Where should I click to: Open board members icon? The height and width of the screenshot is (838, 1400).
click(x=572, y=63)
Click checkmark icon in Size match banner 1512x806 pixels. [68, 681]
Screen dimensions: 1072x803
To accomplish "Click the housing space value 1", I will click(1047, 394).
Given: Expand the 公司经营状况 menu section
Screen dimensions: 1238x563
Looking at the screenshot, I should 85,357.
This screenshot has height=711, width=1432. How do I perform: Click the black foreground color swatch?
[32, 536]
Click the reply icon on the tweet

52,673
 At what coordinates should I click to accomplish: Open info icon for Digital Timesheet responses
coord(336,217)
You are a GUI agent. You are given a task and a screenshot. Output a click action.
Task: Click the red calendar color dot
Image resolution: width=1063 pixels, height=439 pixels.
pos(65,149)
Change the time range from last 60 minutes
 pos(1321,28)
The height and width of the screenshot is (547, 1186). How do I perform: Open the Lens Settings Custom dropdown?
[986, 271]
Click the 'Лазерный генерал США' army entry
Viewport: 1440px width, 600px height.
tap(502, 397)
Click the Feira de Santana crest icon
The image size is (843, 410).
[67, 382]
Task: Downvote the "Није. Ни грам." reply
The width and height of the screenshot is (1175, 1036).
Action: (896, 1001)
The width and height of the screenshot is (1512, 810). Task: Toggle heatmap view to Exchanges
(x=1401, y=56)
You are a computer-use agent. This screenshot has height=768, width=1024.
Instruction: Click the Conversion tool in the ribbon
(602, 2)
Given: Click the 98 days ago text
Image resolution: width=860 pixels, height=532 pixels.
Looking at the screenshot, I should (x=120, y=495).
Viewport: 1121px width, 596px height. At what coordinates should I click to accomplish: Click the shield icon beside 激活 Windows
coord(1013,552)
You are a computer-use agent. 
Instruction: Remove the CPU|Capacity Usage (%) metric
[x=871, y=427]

::::::::

Problem description:
All lines from the one containing "Instruction: Remove the" down to the final line above are to be restated word for word; leave out the rest.

Solution to this problem:
Instruction: Remove the CPU|Capacity Usage (%) metric
[x=871, y=427]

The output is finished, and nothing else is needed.